USF's Museum Blog

Open-source databases, podcasts and lectures: How a local historical society stays local but reaches far

by Andrew Armstrong (MA, 2018)
As a recent expat Midwesterner, living in the Bay Area for less than a full calendar year, my awareness and knowledge of the city of San Francisco was little more than my commute to campus, and the Golden Gate Bridge. I wanted to change that, and learn as much as I could about my surrounding and the city I now live in.
Therefore in Summer 2018 I decided to intern at the Western Neighborhoods Project
here in San Francisco. Founded in 1999, the Western Neighborhoods Project is a local historical society “that preserves and shares the history and culture of the neighborhoods in western San Francisco.” They primarily work with images from all possible kinds of photographic media and upload the images to an open source
website: http://opensfhistory.org/. All of the images in the database are from donations or loans from various private collections, allowing the greater public access to images of San Francisco from the 1850s to the 1970s that otherwise would be gathering dust in someone’s closet.
Although the organization has a squad of immensely knowledgeable local experts ranging from specializations such as Golden Gate Park, to the public transportation systems, not even they can identify and describe every image that is accessioned. This is the beauty of the open-source system shines as anyone (with verification) can add valuable information to an otherwise unknown photograph. As of August 2018, there were more than 34,000 images uploaded to the site, though over 100,000 images remain to be processed.
WNP blog photo 1 copy

WNP’s squad of immensely knowledgeable local experts, including Woody Bounty (fifth from left) and USF alumna Nicole Meldahl (sixth from left).
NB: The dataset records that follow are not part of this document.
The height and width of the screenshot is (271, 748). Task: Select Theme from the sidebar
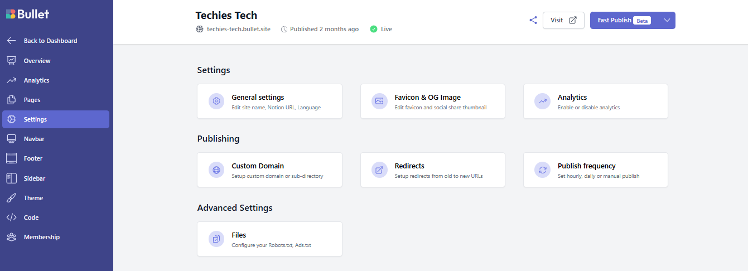point(33,198)
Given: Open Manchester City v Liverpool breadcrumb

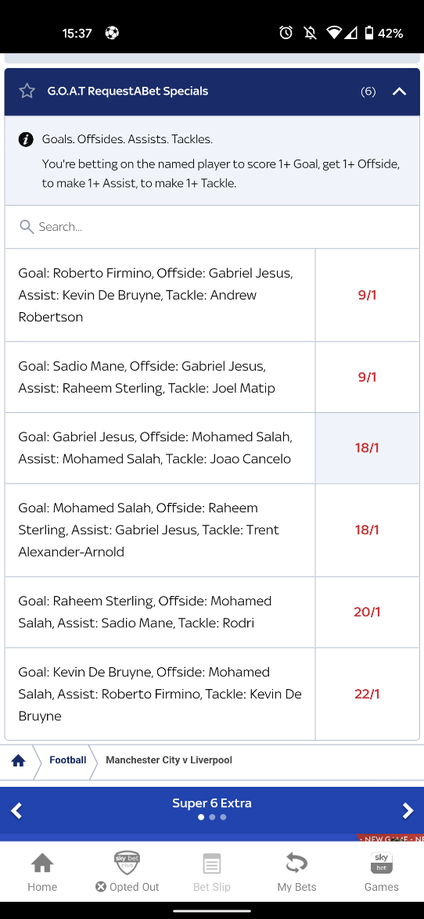Looking at the screenshot, I should pos(169,760).
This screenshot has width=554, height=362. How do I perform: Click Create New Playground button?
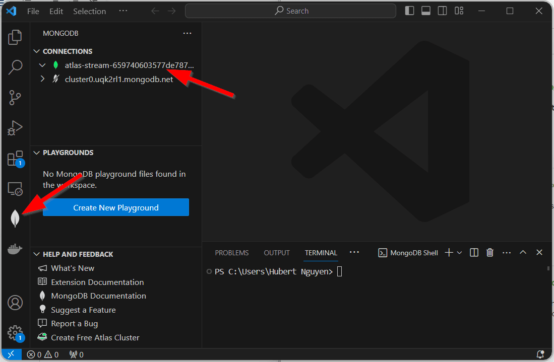pos(116,207)
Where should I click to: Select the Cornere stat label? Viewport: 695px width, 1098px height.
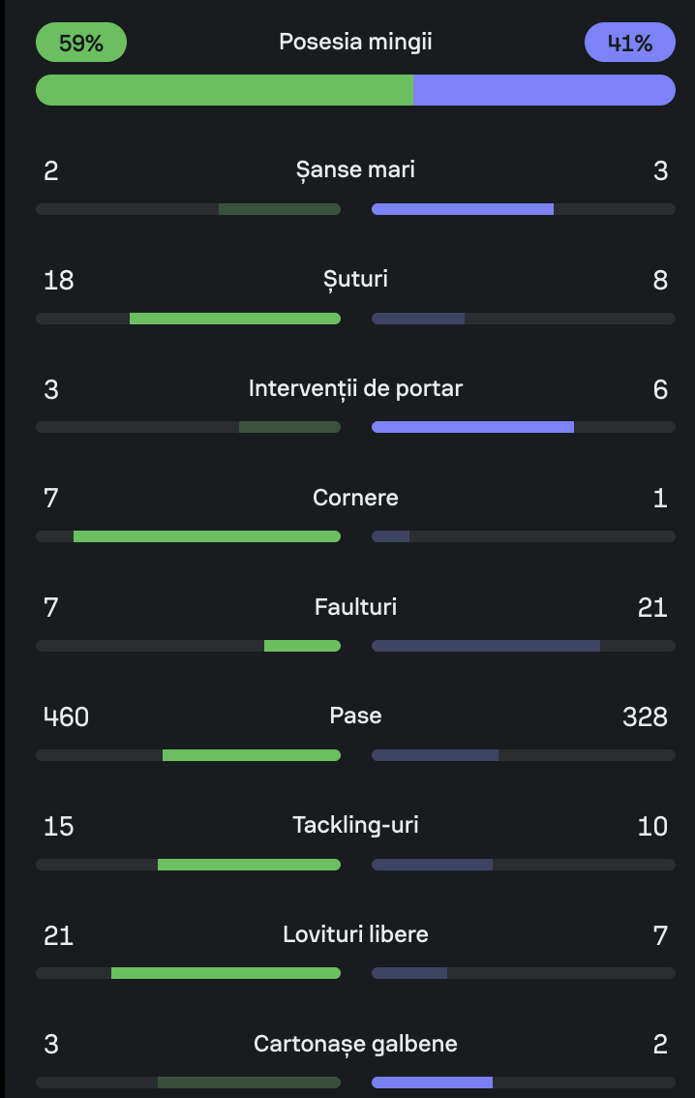[355, 499]
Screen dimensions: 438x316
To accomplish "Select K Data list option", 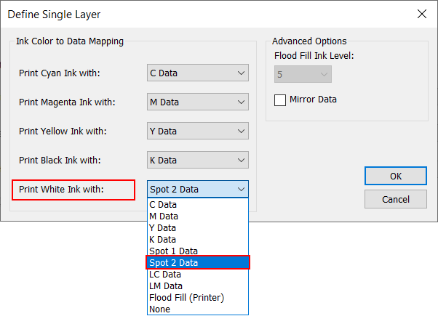I will pyautogui.click(x=197, y=239).
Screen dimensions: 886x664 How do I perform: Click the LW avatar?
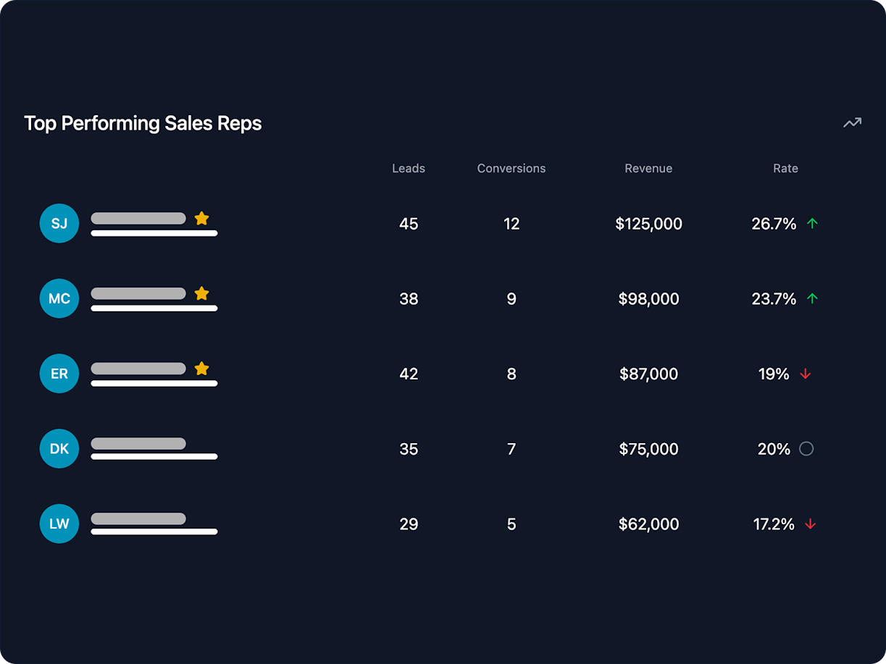[x=59, y=524]
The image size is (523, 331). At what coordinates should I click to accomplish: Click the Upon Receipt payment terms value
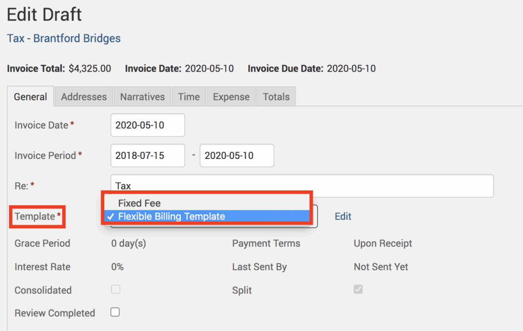point(383,244)
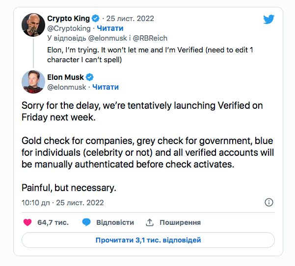Click the Відповісти reply label
Viewport: 295px width, 266px height.
click(115, 222)
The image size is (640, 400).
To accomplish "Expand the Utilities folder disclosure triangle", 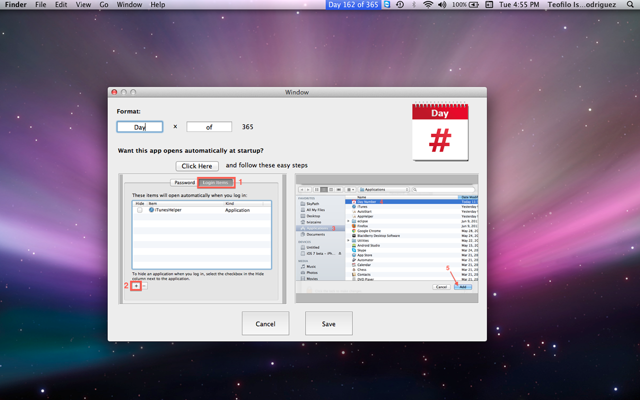I will [x=349, y=241].
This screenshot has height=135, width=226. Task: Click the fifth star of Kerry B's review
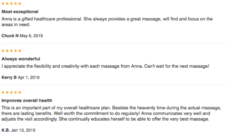(x=20, y=51)
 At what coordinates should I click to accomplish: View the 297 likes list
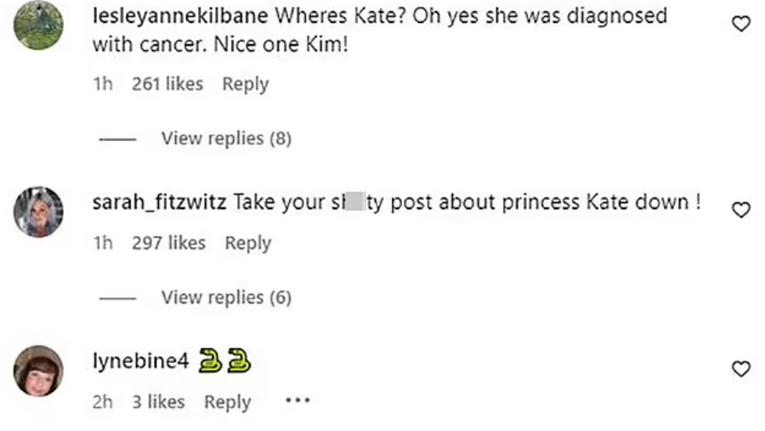click(168, 243)
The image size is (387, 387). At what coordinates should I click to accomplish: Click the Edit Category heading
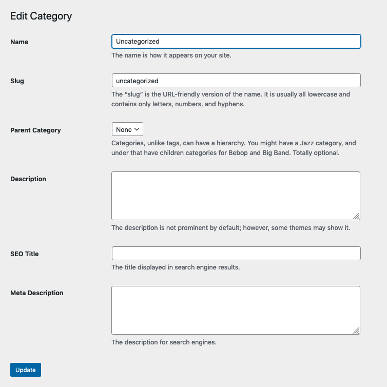[x=41, y=16]
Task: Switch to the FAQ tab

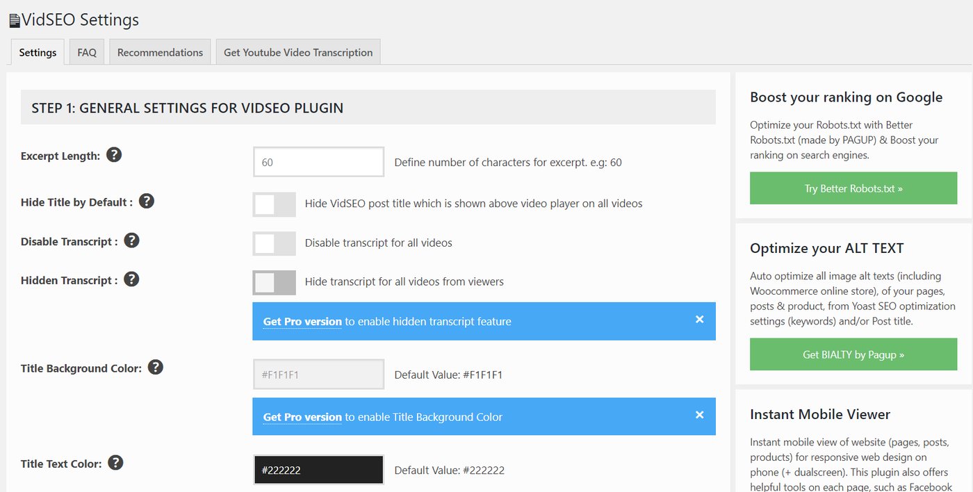Action: (x=86, y=51)
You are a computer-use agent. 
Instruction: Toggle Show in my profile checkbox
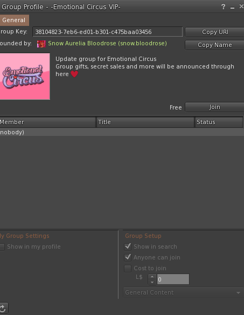(2, 246)
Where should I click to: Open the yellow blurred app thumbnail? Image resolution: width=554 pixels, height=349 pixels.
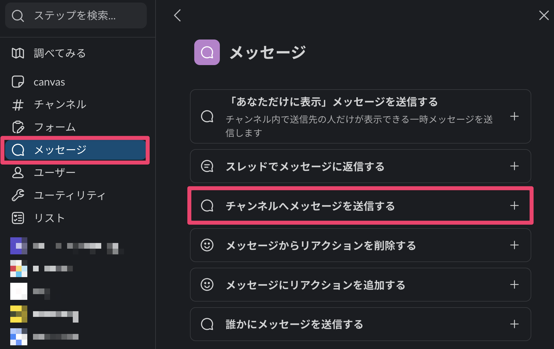tap(19, 314)
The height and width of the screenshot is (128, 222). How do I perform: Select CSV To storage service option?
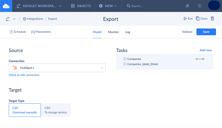coord(56,110)
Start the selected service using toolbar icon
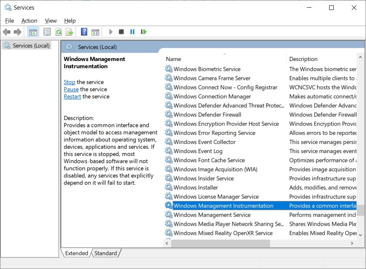Screen dimensions: 366x269 coord(111,31)
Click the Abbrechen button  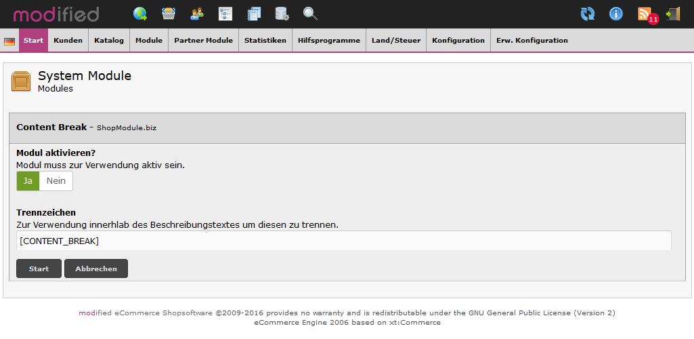point(96,268)
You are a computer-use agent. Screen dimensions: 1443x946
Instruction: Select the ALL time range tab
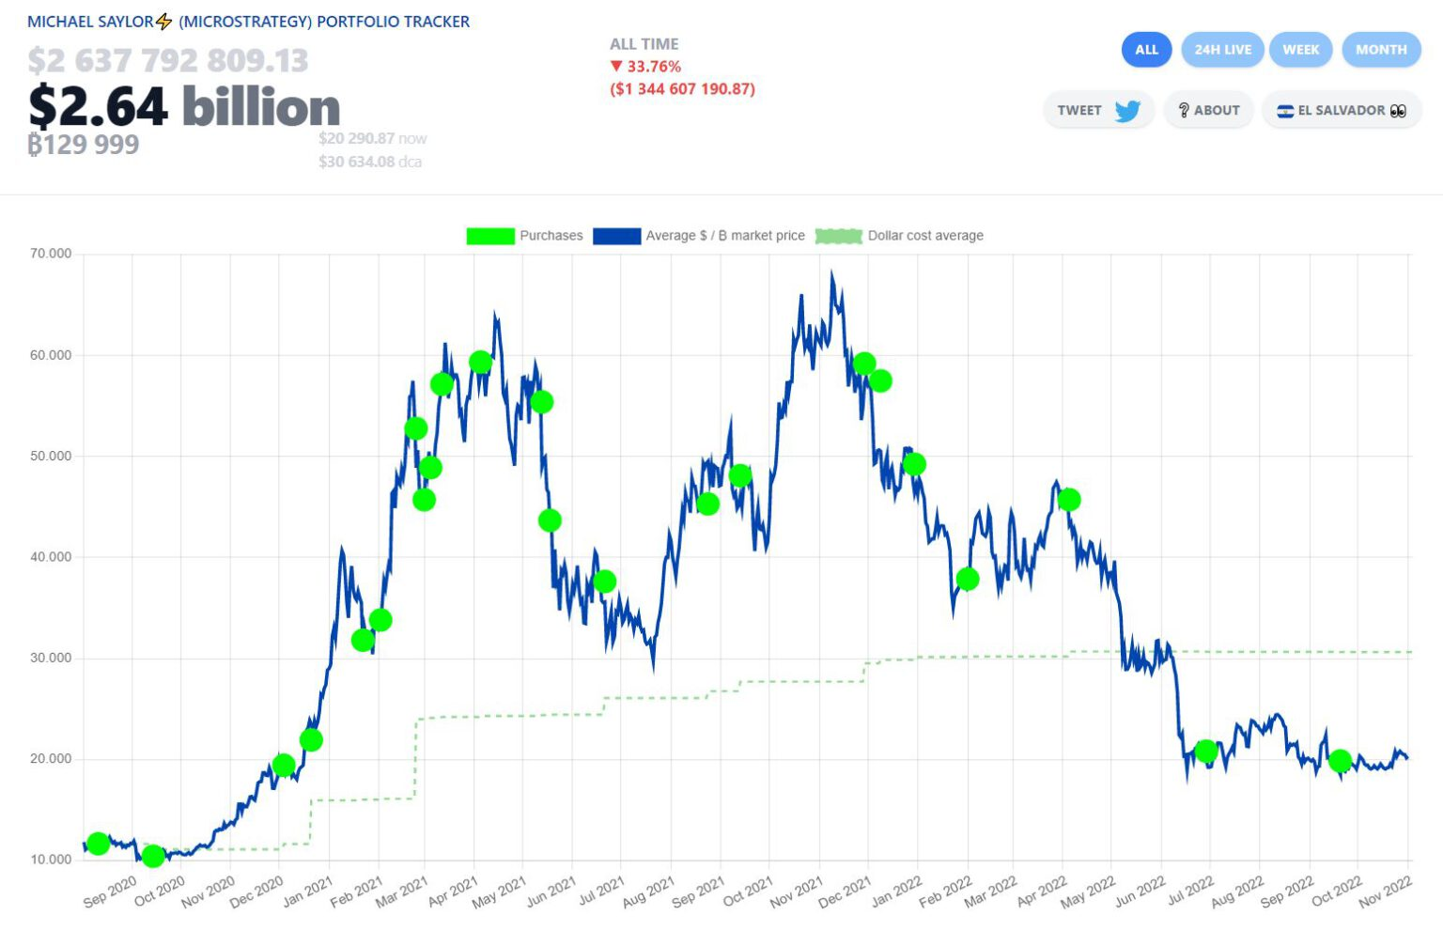click(x=1146, y=50)
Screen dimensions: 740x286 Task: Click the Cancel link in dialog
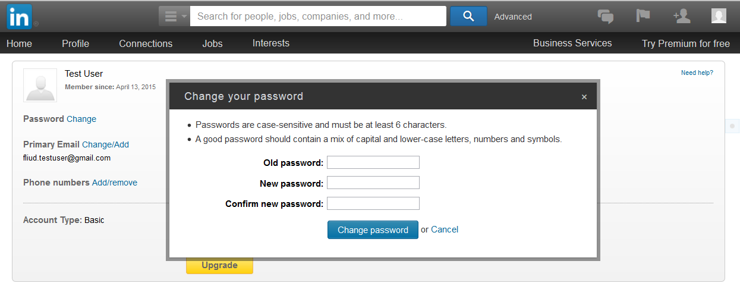click(x=445, y=230)
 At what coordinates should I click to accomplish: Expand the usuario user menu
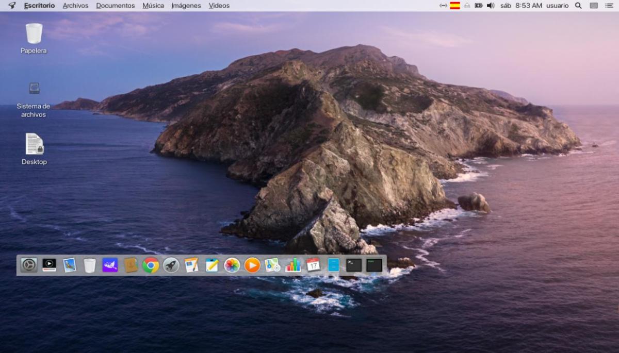tap(557, 6)
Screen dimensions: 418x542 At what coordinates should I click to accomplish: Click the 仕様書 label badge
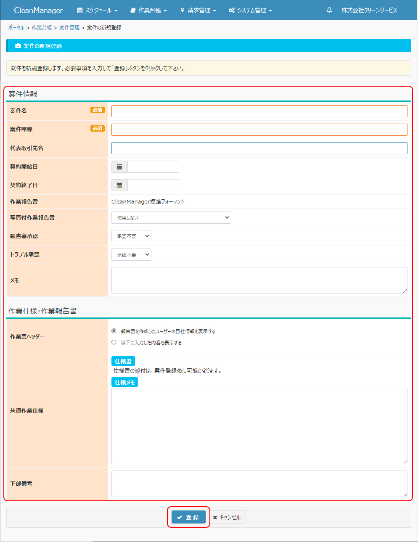click(123, 361)
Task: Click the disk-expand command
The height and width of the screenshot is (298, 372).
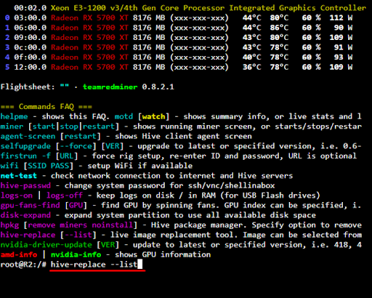Action: click(25, 215)
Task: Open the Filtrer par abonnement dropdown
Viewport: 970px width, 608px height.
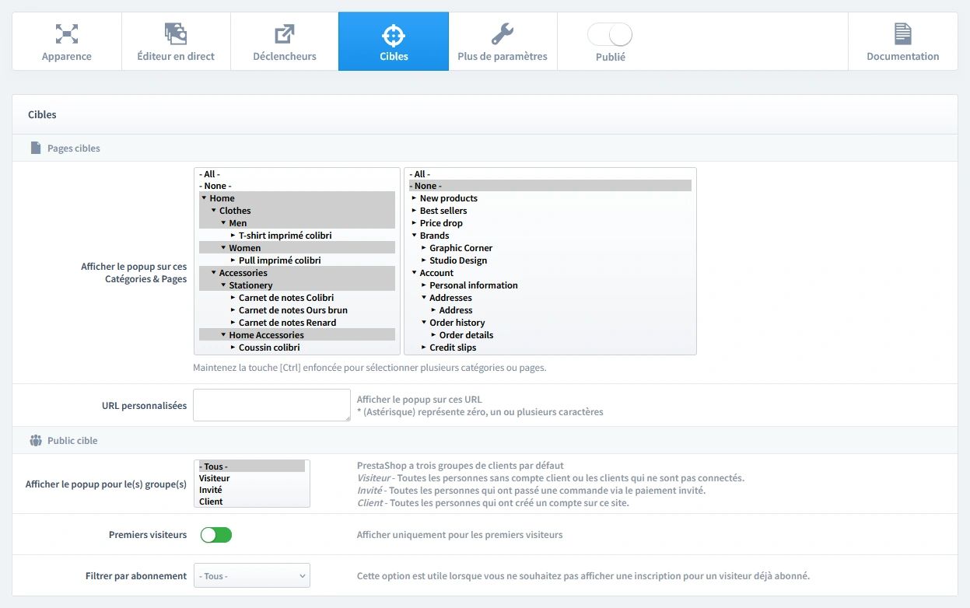Action: click(x=251, y=575)
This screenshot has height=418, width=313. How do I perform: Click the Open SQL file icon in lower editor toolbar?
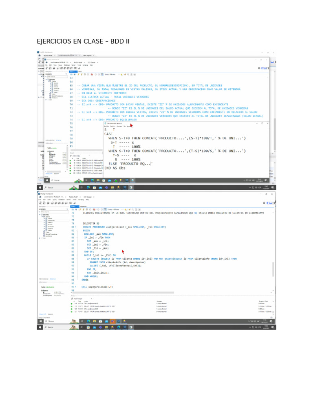(73, 209)
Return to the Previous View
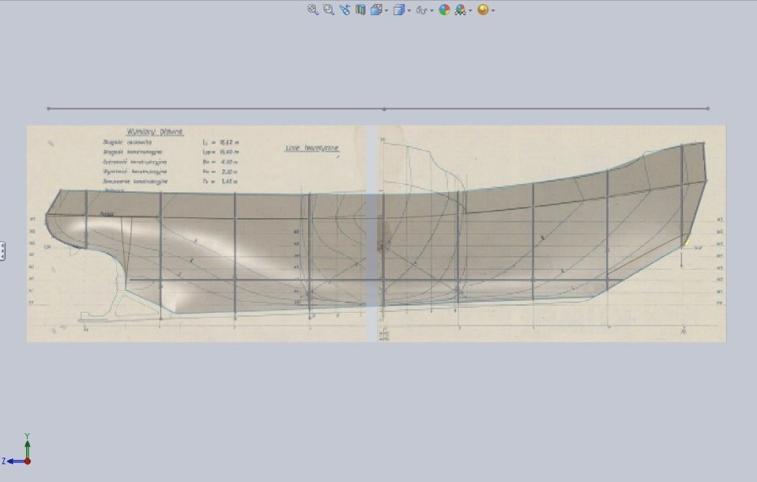The height and width of the screenshot is (482, 757). click(x=344, y=10)
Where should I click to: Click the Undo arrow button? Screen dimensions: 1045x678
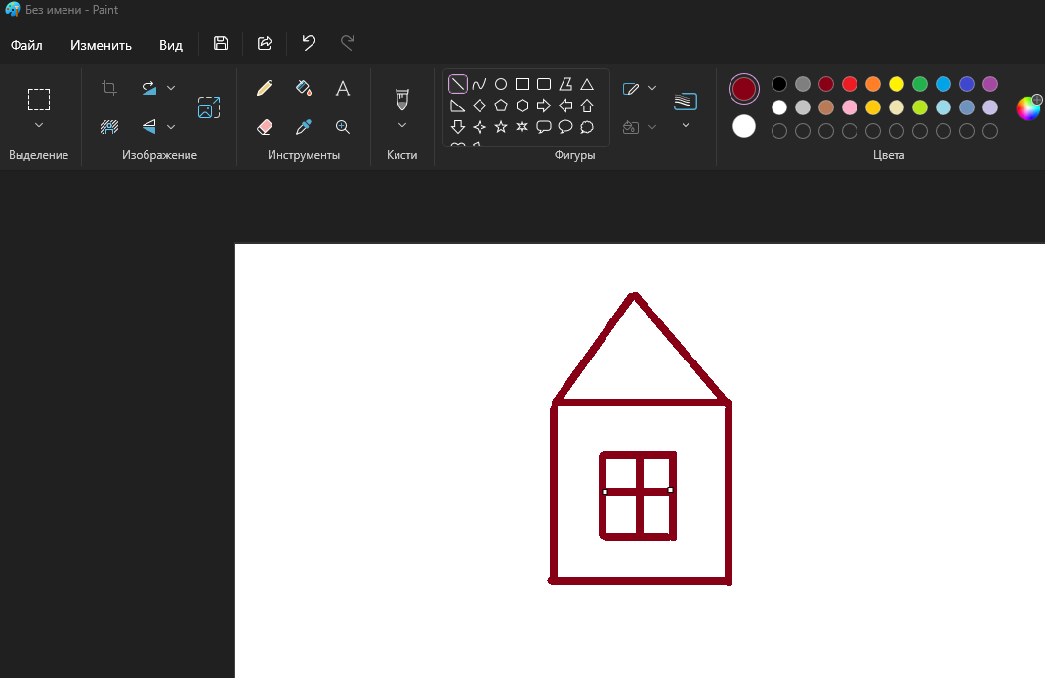[309, 43]
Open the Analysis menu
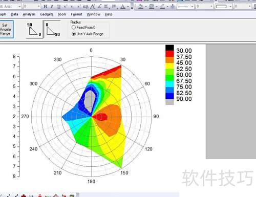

I primarily worked with Woody, the organization’s charismatic founder and chairman, who is usually spotted with his signature fedora, or with one of the various expert volunteers filling out descriptions and captions for scanned images before they were uploaded to the site. This entailed figuring out when was the image taken, where is it and who or what is in the image. Despite my complete ignorance of the San Francisco area, after sifting through thousands of images of all around San Francisco from the Gold Rush to the ’70s even I began to develop an internal map within my head.
WNP blog photo 4 copy

WNP pub crawl

Besides their massive photograph collections, the WNP actively creates events for members and the local community throughout the year. One of these is Woody’s weekly podcast you can find here or their podcast archives here. Topics range from famous individuals to landmarks or memorable events in San Francisco and have built quite the following. Along with podcasts the WNP often conducts neighborhood “walks and talks” as well as quarterly magazine publications, lectures and even “pub crawls” from historians, authors and other subject matter experts.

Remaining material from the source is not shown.